Preheat oven to 400.
Place the mushrooms on one baking sheet, and the cauliflower florets on another. Nestle the garlic cloves in with the cauliflower or mushrooms. Sprinkle with a good pinch of salt and pepper, drizzle with 2 Tbs. of oil and sprinkle both trays with thyme and 5-10 sage leaves on each. Give it a good toss. Roast the mushrooms for 30 minutes, and the cauliflower for 45, or until you get some good roasted color all over. Remove pans from oven and set aside.
At this point, throw a pizza stone into the oven if you have one.
Using tongs, fish out the garlic and press the cloves out of their skins (they shouldn’t burn your fingers if you pinch them gently), into a small bowl. Add a pinch of salt and a good amount of olive oil, and mash into a paste-mine was more oily which is good. It doesn’t have to be perfect.
Now divide the pizza dough into two balls and evenly roll out on a floured work surface. Evenly brush the garlic oil over the two crusts. I went to the edges. Now par-bake each crust for two minutes. (THIS IS WHAT MAKES IT SO GREAT) You can do this one at a time, if needed.

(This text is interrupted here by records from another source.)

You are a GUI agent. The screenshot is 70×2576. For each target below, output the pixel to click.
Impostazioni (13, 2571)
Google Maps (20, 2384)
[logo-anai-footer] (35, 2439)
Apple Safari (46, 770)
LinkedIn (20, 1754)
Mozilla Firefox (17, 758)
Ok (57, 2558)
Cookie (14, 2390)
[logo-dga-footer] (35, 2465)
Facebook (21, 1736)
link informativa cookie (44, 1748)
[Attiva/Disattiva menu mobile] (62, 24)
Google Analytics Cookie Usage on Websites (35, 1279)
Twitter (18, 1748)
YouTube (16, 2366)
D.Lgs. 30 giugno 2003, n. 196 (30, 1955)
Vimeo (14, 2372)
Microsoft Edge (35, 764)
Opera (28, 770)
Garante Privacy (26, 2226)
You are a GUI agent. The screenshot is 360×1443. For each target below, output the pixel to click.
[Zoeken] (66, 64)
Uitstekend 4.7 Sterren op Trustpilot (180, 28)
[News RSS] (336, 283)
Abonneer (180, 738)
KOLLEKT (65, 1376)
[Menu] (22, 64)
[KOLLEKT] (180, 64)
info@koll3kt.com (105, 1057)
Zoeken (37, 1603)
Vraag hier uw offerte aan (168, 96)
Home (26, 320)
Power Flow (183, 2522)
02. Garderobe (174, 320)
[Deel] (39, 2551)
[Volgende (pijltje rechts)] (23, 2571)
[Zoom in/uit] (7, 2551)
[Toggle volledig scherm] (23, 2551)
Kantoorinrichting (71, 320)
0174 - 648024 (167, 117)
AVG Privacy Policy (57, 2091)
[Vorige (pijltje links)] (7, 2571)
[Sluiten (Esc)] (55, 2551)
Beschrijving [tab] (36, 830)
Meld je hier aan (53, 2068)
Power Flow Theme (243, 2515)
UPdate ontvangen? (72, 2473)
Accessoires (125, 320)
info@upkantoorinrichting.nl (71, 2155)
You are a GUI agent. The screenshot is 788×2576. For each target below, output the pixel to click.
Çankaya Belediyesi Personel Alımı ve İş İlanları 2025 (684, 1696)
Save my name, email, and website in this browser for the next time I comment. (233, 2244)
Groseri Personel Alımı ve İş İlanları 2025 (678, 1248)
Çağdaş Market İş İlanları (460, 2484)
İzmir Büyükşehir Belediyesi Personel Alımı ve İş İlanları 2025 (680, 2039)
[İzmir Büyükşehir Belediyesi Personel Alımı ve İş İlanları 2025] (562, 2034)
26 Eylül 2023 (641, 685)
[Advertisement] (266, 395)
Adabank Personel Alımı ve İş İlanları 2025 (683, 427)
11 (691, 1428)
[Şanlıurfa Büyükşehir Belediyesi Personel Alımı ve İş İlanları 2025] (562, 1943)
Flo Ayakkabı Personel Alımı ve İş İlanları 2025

Sprinkle about 1/2 cup of shredded cheese on each crust, and evenly top with the roasted mushrooms, cauliflower and red onion. (and more thyme and sage!) Top it with the rest of the cheese and bake another 12 minutes, or until the cheese is browned and bubbly, and the dough is cooked through.